The presence of lying whispers is not to be ashamed of.

It's the absence of the proper response that is. Whether I give in or replace with a truthful thought leads to victorious life or an anxious, self absorbed, and depressed jerk. I am raising my hand too because I too often have been that self absorbed jerk. My family can vouch for me.

"Control yourselves. Be on your guard. Your enemy the devil is like a roaring lion. He prowls around looking for someone to chew up and swallow." 1 Peter 5:8

Yikes. Ladies, we have to control ourselves! I don't know about you but being chewed up and swallowed by a roaring lion is not how I envision my life ending. At least give me martyrdom. At best I will take a quiet and peaceful death with loved ones singing around my bedside as I slip into glory.

so then, How do we control ourselves?

1.) Check your identity source.

What voices do you allow to define you? Is is the blaring of social norms or trends? Is it appeasing in laws or parents? Is it being the Martha Stewart Mother? Is it your education or your pant size? If anything is holding higher precedence of being a daughter of God and what His word says about your infinite worth, you will need to reevaluate your commitment to that thing.

Now this does not mean "fasting" laundry for a month or spiting in laws. It just means shifting the source of your worth back into a place that can never be taken from you. That is resting secure in the arms of a good, good Father.

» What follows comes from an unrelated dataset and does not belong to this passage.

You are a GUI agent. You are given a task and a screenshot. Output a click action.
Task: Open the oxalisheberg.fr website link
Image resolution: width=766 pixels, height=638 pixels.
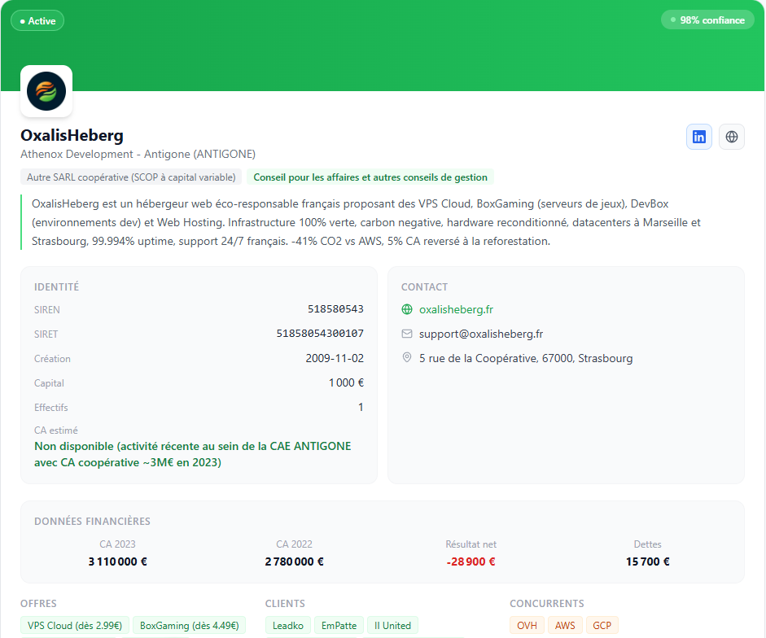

2.) Live within boundaries.

Do you let your 4 year old choose what they eat for every meal? If I let me two year old choose her meals she would most definitely live off of cheese sticks and tortilla chips. Since I love my daughter, I let her have one cheese stick a day and an occasional chip. Otherwise I prepare healthy delicious food for her so that she grows healthy and strong. I'm sure you do the same for your kids.

Boundaries demonstrate love. The absence of boundaries lead to insecurity and selfishness. Insecurity because without boarders no one feels safe. Selfishness because lack of boarders leads to vulnerability which leads to looking out for ourself. Just like we give our kids healthy boundaries, and God gives us healthy boundaries through His word, we need to give ourselves boundaries.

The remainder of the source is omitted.